_Goal of the exercise_.
Give back an exact copy of the lines in the records below, from the line that has "Instruction: Collapse the" through the line that has "Task: Click the graduation cap learning icon", and nothing besides.

_Data for processing_.
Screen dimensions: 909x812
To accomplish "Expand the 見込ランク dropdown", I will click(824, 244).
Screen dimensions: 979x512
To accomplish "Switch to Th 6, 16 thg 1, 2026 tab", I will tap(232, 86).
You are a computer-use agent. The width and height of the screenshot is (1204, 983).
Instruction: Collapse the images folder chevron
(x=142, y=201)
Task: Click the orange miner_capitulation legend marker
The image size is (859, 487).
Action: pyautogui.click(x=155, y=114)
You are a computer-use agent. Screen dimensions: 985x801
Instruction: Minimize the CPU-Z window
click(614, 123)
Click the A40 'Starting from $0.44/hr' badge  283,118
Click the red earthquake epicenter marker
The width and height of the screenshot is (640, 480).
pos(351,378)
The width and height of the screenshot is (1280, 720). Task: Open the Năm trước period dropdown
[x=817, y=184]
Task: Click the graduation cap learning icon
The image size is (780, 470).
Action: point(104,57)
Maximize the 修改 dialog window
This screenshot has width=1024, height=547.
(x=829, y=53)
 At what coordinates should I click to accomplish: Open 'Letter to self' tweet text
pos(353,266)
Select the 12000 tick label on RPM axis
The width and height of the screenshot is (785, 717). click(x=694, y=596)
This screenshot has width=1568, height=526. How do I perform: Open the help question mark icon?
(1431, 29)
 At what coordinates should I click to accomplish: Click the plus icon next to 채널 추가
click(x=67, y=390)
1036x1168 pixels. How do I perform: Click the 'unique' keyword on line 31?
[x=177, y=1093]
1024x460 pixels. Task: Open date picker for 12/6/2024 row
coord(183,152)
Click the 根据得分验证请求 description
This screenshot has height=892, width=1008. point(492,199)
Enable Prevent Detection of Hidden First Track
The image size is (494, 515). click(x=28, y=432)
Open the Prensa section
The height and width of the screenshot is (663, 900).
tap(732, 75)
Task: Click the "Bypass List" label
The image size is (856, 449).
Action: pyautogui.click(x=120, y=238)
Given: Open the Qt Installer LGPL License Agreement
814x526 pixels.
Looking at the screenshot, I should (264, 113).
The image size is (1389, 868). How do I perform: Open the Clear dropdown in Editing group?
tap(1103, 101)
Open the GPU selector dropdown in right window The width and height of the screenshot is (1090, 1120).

_Exercise solution_.
Instruction: Collapse the images folder chevron
(x=142, y=201)
Task: Click the orange miner_capitulation legend marker
The image size is (859, 487).
Action: pyautogui.click(x=155, y=114)
You are a computer-use agent. Screen dimensions: 985x801
Instruction: Minimize the CPU-Z window
click(614, 123)
Click the A40 'Starting from $0.44/hr' badge  283,118
Click the red earthquake epicenter marker
The width and height of the screenshot is (640, 480).
pos(351,378)
The width and height of the screenshot is (1280, 720). Task: Open the Năm trước period dropdown
[x=817, y=184]
Task: Click the graduation cap learning icon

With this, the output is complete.